From recent conversations, I’ve come across significantly more teams that are tackling the supply side first. The reasoning often comes down to the suppliers being easier to identify and having a more acute need for a new software offering. Knowing what to build from day one and identifying a specific wedge has proven to be an effective strategy for many founders. Another interesting aspect is that while many founders see the ability to monetize on the supply side, they see a much larger opportunity from actual buyers, often through payments. In these cases, founders want to have more than an MVP live with a fulsome offering in place before approaching the buyers. They also want to ensure they have enough liquidity on the supply side to entice buyers to the table when they eventually turn that side of the marketplace on. By building for a specific use case on the supply side, teams are buying themselves time to further study the market and understand the core issues faced by buyers.

To be clear, I’m not suggesting that targeting the supply side first is the optimal strategy. While many feel strongly about this, I don’t think there is one right answer here. From my experience, I think that the GTM strategy is much more dependent on the specific market, how many different types of players there are, and how fragmented those players are.

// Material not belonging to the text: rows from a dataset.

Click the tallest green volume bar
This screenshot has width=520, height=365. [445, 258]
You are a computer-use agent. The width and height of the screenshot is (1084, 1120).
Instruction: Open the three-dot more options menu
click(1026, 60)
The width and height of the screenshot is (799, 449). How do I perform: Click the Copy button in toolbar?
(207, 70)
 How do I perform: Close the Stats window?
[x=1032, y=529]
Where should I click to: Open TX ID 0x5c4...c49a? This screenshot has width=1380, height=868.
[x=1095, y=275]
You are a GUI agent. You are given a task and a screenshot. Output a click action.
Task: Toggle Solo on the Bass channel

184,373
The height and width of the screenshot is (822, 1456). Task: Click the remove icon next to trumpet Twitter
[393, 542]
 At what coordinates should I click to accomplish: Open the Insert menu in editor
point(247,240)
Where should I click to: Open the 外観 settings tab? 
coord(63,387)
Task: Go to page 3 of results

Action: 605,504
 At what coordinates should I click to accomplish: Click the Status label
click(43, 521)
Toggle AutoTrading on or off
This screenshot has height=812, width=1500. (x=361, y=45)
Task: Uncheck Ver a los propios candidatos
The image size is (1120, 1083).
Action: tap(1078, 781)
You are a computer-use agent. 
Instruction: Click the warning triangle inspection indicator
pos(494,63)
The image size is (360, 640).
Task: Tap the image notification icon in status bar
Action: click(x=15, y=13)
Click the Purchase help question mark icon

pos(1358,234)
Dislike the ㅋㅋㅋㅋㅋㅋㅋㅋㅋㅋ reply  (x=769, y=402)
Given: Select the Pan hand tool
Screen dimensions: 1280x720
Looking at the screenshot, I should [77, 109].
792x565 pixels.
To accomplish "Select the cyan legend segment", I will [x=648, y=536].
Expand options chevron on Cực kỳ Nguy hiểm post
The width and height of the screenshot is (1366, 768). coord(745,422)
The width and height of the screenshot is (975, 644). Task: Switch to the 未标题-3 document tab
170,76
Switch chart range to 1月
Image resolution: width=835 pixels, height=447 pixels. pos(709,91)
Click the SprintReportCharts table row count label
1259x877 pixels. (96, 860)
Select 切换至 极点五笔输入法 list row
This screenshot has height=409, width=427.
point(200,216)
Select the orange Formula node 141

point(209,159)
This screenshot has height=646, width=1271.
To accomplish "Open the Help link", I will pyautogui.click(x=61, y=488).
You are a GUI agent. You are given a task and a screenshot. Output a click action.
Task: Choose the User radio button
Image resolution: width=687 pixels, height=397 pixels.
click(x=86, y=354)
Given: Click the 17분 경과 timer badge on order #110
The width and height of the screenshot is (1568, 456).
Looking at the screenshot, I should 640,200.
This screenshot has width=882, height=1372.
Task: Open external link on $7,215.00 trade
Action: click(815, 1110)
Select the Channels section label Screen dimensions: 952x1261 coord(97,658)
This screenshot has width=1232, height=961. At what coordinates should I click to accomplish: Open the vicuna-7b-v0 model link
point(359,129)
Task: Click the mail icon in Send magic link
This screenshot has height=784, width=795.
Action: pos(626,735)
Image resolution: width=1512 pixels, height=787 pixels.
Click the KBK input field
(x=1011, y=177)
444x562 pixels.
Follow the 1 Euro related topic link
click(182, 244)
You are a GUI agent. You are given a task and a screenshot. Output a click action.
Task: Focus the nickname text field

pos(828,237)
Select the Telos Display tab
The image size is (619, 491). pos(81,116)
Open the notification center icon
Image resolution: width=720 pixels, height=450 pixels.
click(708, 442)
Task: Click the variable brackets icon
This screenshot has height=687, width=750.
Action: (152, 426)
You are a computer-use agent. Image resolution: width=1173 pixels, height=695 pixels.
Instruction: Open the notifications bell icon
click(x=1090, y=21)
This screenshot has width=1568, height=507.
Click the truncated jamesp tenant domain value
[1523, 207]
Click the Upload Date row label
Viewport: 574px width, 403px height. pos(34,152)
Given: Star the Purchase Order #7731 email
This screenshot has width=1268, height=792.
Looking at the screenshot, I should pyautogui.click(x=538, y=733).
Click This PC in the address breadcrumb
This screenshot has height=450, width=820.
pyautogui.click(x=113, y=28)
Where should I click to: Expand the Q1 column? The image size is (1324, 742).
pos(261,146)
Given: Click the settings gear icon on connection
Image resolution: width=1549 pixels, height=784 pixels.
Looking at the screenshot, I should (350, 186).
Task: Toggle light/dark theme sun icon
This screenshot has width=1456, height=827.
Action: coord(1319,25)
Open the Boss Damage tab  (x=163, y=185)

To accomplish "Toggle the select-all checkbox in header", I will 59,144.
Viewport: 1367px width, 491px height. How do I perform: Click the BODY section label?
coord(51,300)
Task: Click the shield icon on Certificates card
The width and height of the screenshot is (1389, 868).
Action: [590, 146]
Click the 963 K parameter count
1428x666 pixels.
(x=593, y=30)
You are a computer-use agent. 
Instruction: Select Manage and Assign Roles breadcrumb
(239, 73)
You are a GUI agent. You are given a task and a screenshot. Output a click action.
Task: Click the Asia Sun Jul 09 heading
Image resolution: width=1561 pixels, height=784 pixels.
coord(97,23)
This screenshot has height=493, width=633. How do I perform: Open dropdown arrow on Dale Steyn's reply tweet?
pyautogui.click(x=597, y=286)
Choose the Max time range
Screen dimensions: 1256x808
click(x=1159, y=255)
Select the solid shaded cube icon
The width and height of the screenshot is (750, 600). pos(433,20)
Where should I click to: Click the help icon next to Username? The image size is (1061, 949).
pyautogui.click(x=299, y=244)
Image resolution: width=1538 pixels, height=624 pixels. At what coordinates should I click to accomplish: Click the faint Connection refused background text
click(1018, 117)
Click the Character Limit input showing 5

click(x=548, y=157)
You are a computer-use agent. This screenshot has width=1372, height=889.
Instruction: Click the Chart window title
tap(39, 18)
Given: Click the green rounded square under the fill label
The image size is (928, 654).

Workflow Tools to Edge into Market

B2B marketplaces are generally targeting industries that are complex and inefficient. While that may sound like an opportunity for some basic software that can improve processes and instantly take over, the reality is much more complicated. The way that many of these businesses operate with legacy ERPs, living out of their inbox, and calling customers and suppliers to transact is often deeply ingrained. Suppliers and buyers have long standing relationships and many are reluctant to transact online.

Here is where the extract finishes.